While pointing something out on a work colleague’s laptop, I often like to poke the screen with my finger. Sometimes the colleague gives me a strange look, particularly if he is of a more nerdy constitution. Is it wrong to touch a laptop screen?
Quite the contrary, at least for a conventional LCD (liquid crystal display).
To cut a rather long story short, LCDs are made from thin sheets of glass layered over an electrostatic jelly. Circuits connect the jelly to a backlight, and thence to your keyboard and trackball: type something or massage your ball, and words and shapes appear on the jelly.
Magic.
Now while this jelly is a delectable thing (”Great for robots with dentures!” as one tech wag once quipped), it was originally designed for calculator and digital watch displays, and actually struggles mightily when presenting all the crap that appears on our computers these days. Update your Facebook status too frequently or surf too much porn, and your jelly can develop a case of the “worms”, a gout-like disorder which leads to screen-warping and eventually cracking. (Most desktop LCDs, while theoretically prone to the same issues, bypass them by virtue of their substantially thicker jellies.)
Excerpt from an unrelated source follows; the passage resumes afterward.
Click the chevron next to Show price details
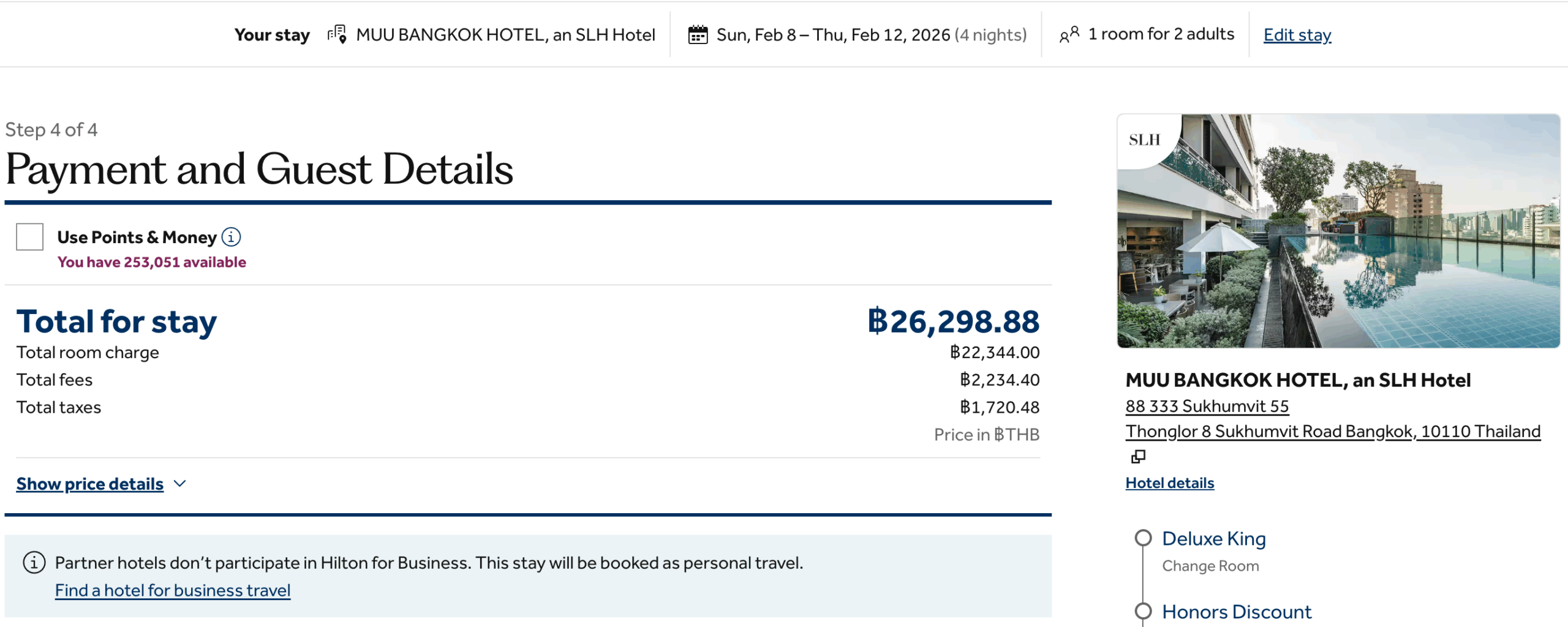 pos(179,484)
For jellied laptop LCDs, poking the screen is a good thing.
Greasy fingerprints aside (a quick spray of sulphuric acid works wonders), poking does an excellent job of flushing the “worms”, leveraging a process not entirely removed from the poaching of rogue fruit chunks in human-consumable editions. If your colleagues have laptop screens of this nature, I encourage you to poke them (the screens) at every opportunity. (And if you’re “that kind of person”, go ahead and intrude upon the colleagues themselves; the worst you’ll get is a slap, and you may well end up in bed with someone.)
There is, however, a new type of display, designed to self-correct the insidious “worms”, and if a colleague’s laptop owns one of these, it is imperative that you not poke it.
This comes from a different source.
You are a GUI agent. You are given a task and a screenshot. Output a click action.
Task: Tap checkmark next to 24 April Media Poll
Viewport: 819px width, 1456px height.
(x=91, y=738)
This new technology is called OLED, or “organic light-emitting diode”. While not yet that common in PC laptops, OLEDs are now used in most Apple laptops. If your colleague has a recent vintage Mac lappy, there’s a good change it uses an OLED.
OLEDs, as you’ve probably already guessed from the name, depart from conventional LCDs by replacing the jelly with a living, seaweed-type substance, combined with what can only be described as an ancient form of mollusc, the whole shebang suspended in a very weak saline solution, gently spiced with a sausage-based emollient. When you type or roll on an OLED laptop, the seaweed gently sways in the solution, exciting the mollusc, which then ejaculates words and shapes onto the screen. While the ejaculation occurs at a rapid-fire pace (the typical OLED display has a 0.7ms response time), the swaying seaweed provides a buffer of sorts, controlling the “worms” for even the most fevered Facebookers and pornmeisters.
Touching such a screen is a very bad idea because it over-excites the mollusc, which in turn over-ejaculates. While this is fine in the short-term, actually increasing pixel density and colour dispersion, over time the seaweed buffer breaks down, greatly increasing the likelihood of ejaculate-powered destruction.
I see… And how I can be sure whether a colleague is using an LCD or OLED?
Simply sniff three times in the immediate vicinity; OLEDs should smell of the sea (with the very slightest hint of cherry blossom).
If sniffing should get you strange looks as well, simply make a joke about “night-time activities” and, if appropriate, commence your intrusion.